Oublié le temps où il leur écartait la gigue,
Pour mieux leur sucer la figue…
Par Dominique Toulousy – Les Jardins de l’Opéra – Toulouse
Figues rôties au banyuls, Farcies de glace à la vanille
Pour 4 personnes : 12 figues fraîches 30 cl de banyuls 30 g de sucre quelques grains de poivre et de cardamone 1 tranche de citron 1 tranche d’orange ¼ de L de glace à la vanille
verser le banyuls dans une casserole ; ajouter les tranches de citron et d’orange, le sucre, le poivre et la cardamone ; porter à ébullition et laisser cuire 5 minutes
ajouter les figues pendant 3 minutes ; retirer du feu et laisser refroidir les figues dans leur jus ; les égoutter et les placer au réfrigérateur
faire réduire le jus de cuisson pour obtenir un sirop
juste avant le service, faire un trou sous la figue et la remplir de glace vanille ; passer rapidement sous le gril du four pour chauffer légèrement l’extérieur
napper de sirop bien chaud et servir aussitôt
Je connais cette variété depuis très peu de temps et en confiture seulement.

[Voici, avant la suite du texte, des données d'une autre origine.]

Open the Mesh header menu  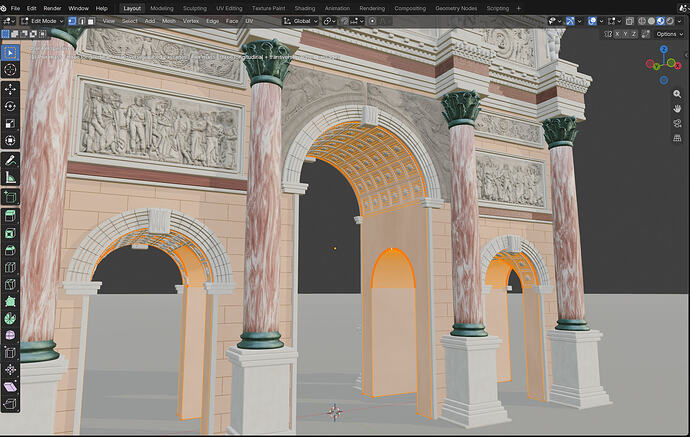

C’est un régal. L’origine de l’appellation est drôle et l’insolite donne du piquant à la dégustation.
Toutefois il est assez difficile d’en trouver en confiture alors en fruit frais ???
Les "figues de Barbarie" sont les fruits de cactus à articles en forme de raquettes du genre Opuntia (le nom scientifique est Opuntia ficus-indica, c’est à dire "figuier d’Inde", au sens d’Amérique, ce qui est bien leur origine, comme pour l’oiseau (poule d’Inde, devenu Dinde). Ce sont des fruits comestibles dont la structure ressemble assez à celle des figues : une enveloppe charnue relativement fine qui enveloppe de nombreuses petites graines apparemment en vrac à l’intérieur, sans oublier une ouverture à l’opposé du pédoncule (queue) comme chez la figue fleur. Sans être frappante, la similitude me semble beaucoup plus nette qu’entre la pomme de terre et le fruit du pommier ! A noter qu’il existe aussi une "figue des Hottentots", toujours comestible et de structure un peu comparable, fruit d’une plante grasse rampante originaire d’Afrique du Sud mais acclimatée autour de la méditerranée : le ficoïde comestible (ficoïde signifie : qui ressemble à une figue !) ou "griffe de sorcière", Carpobrotus edulis, de la famille des "mésem" (mésembryanthémacées) qui donne de nombreuses plantes grasses d’ornement. Par contre la "figue de mer" est le nom "parisien" (pour touristes) d’un animal de la famille des ascidies (Microcosmus) consommé comme fruit de mer autour de la Méditerranée et connu sous les noms de "violet" ou de "biju" en Provence et Languedoc.
Remarque pour l’auteur de l’article : les papes s’installent à Avignon au 14e siècle. En l’an 800, il siègent bien sagement à Rome.